What are the key features of Sticklepath? A typical one-street village in South West England, you can find Sticklepath 20 miles West of Exeter, 3-4 miles East of Okehampton. It has many listed picturesque thatched cottages. Stickle-path is named after the steep, or in Anglo-Saxon ‘staecle’ ancient pack-horse trackway passing through the village. As the road starts to rise by the Ladywell (previously a drinking water supply for the village), the Cleave Valley lane to Belstone branches left. Here was Cleave Mill, and, at one time, further along Skaigh or Ska Valley with its ancient woodlands, was a copper mine with one of the largest water wheels in mainland Britain (70ft diameter).
Crucial historically was the diversion of the River Taw to provide water-power. This leat, in a sense, made Sticklepath the village it has become today. At the end of the 18th century Sticklepath had four mills with at least seven waterwheels. Scaw Mill on the South Tawton side of the bridge, closed around 1800. Cleave Mill was an early site, described as Wilmott’s or Curzon’s Mill in 1795. In 1803 it burnt down. The Pearse family bought it in 1810, establishing a highly successful woollen mill, known locally as ‘Factory’. White’s Directory of 1850 records the village as having, ‘…corn, bone and woollen mills.’ Later Cleave Mills were converted to flour and grist (grain with the chaff removed ready for grinding) under Messrs Littlejohns, before conversion to living accomodation.
The landscape affects our opportunities for work and links with other places. At the same time human activity impacts and shapes the landscape. Many examples spring to mind – consider the rise and fall of extractive industries during the 19th and 20th centuries, quarrying and mining. Houses were built of local stone, local quarries provided work for the villagers; stone was initially needed for road building, but later as transport links improved, using local building materials became less important. Exhausted and un-economical mines and quarries left their mark, like those seen all around Sticklepath.

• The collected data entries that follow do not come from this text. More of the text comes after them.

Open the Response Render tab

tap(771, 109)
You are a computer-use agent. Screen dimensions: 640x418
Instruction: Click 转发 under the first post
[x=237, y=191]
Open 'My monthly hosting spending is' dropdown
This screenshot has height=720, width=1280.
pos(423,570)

How can we begin to analyse the historic environment? It was only in the 1950s that archeologists started to study local ‘ordinary’ landscapes, rather than focusing on buried treasures. W.G.Hoskins was one who has done much to enhance our knowledge of Devon. Advancing technologies now make more of our past ‘visible’. A range of techniques for scanning an area can look at hidden features. The internet makes maps of all sorts available at a touch. Even the satellite views which add so much to our understanding were not easily available to our immediate ancestors. I recall the excitement of owning an aerial photograph at not inconsiderable expense!

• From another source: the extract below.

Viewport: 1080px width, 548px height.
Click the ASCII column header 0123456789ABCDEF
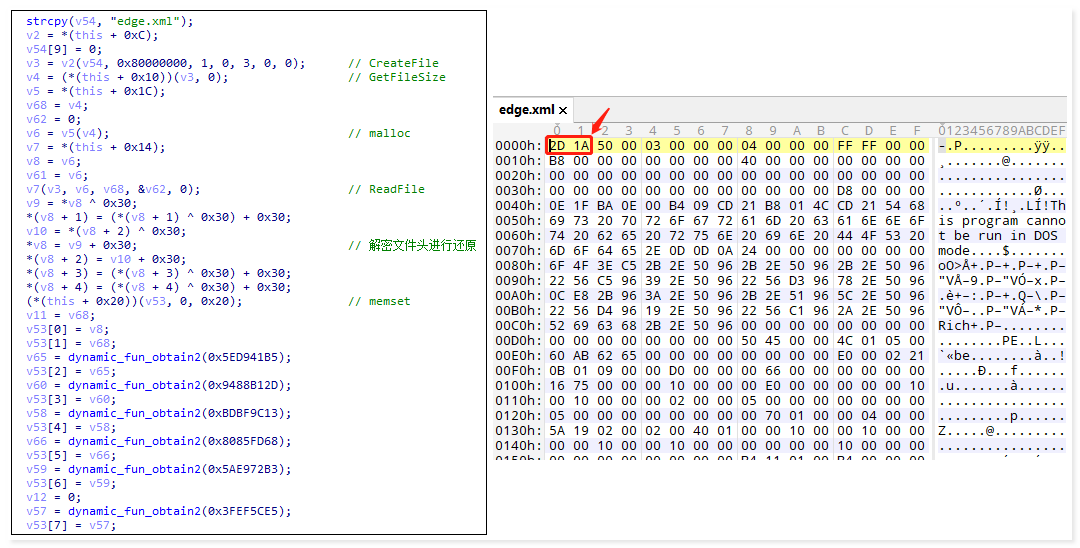1001,130
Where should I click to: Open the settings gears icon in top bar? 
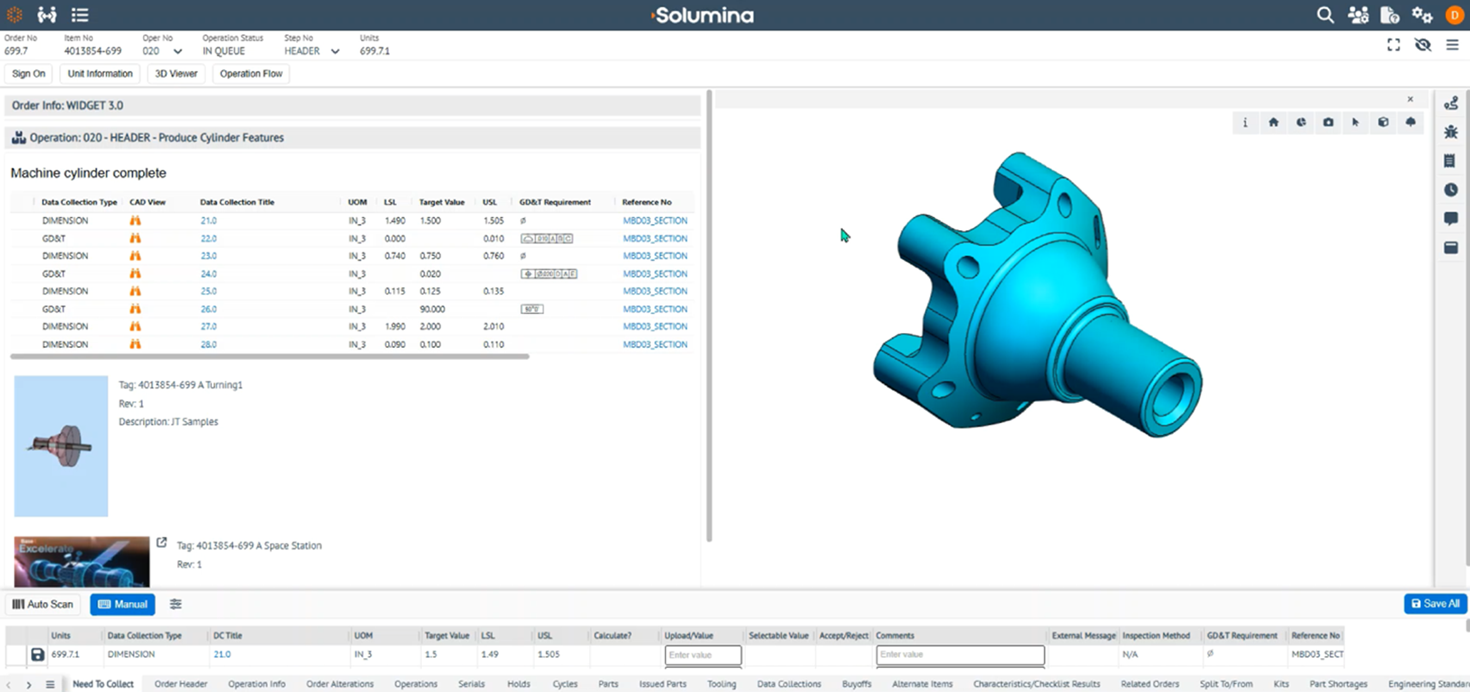click(1422, 15)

Yet all methods have their limitations. We may spot thatch on the roof from an aerial view, but probably not the metal guttering, an unusual feature of many thatched cottages in Sticklepath. An aerial view can not tell us how high the walls and hedges are or even details of what they are made of, let alone what flora and fauna they support. Walking around we see dry stone walls on Dartmoor, where fields were cleared and boundaries made; the riches of the wide hedge banks buzzing with life; the granite walls which are a feature of Sticklepath (especially at the back of properties). A map doesn’t show movement or changes over time, it doesn’t bring sounds, smells and other sensations to our attention. The rolling rhotic or hard ‘R’ that buzzes in our ears immediately tells us “we be in rrreal Dev’n’shurr.” Prevailing winds, temperature and weather, not always visible in themselves, again influence our landscape. Sticklepath folk claim to have a high rainfall due being in a valley, and heavy snows can isolate the village (eg 1963). The seasons and soil affect what grows and which livestock thrive. Amalgamation of many different techniques, illustrating different aspects, and a series of findings over time (maps and photos for example) help us build a more complete picture. The distinctive character of each region and local area has been defined over many years by the particular interaction of farming, industry and other activities.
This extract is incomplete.